____ Extracted information

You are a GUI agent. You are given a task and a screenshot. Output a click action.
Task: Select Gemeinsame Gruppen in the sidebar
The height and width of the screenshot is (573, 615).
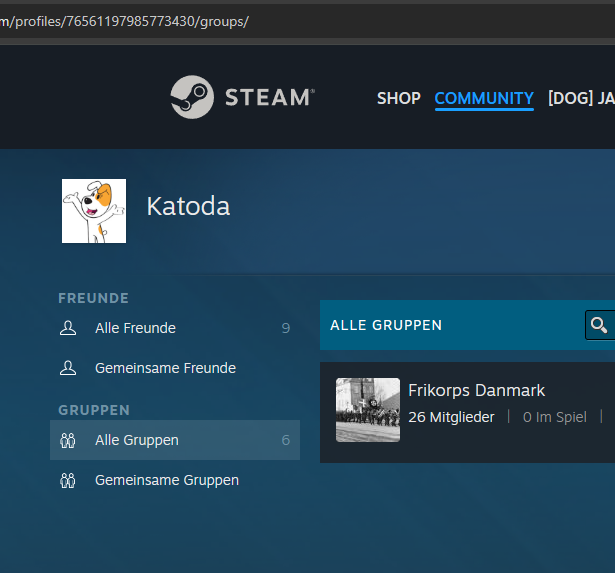(x=167, y=480)
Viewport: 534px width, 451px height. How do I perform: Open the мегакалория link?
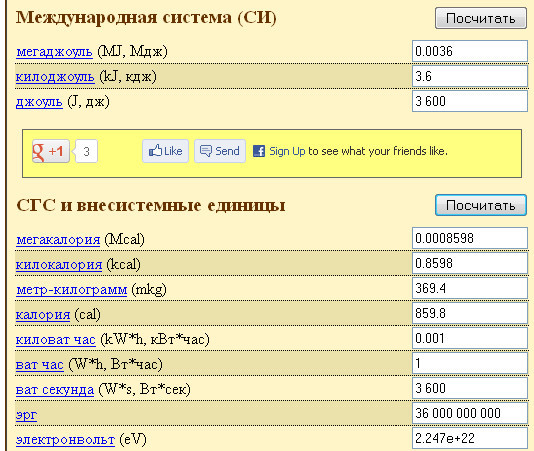[58, 239]
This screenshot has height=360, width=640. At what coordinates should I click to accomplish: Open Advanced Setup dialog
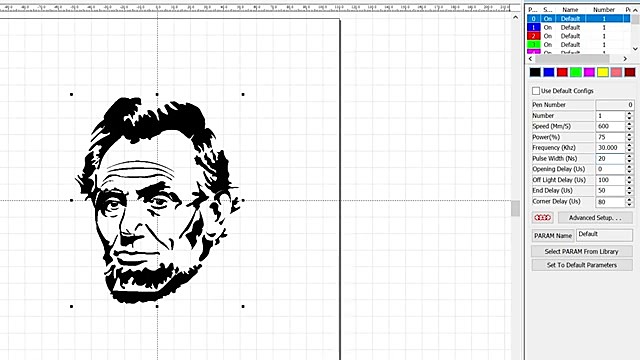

________

Description of the task
Using the entries, state how many of their lines hold "click"; give the number and no more.

Task output
2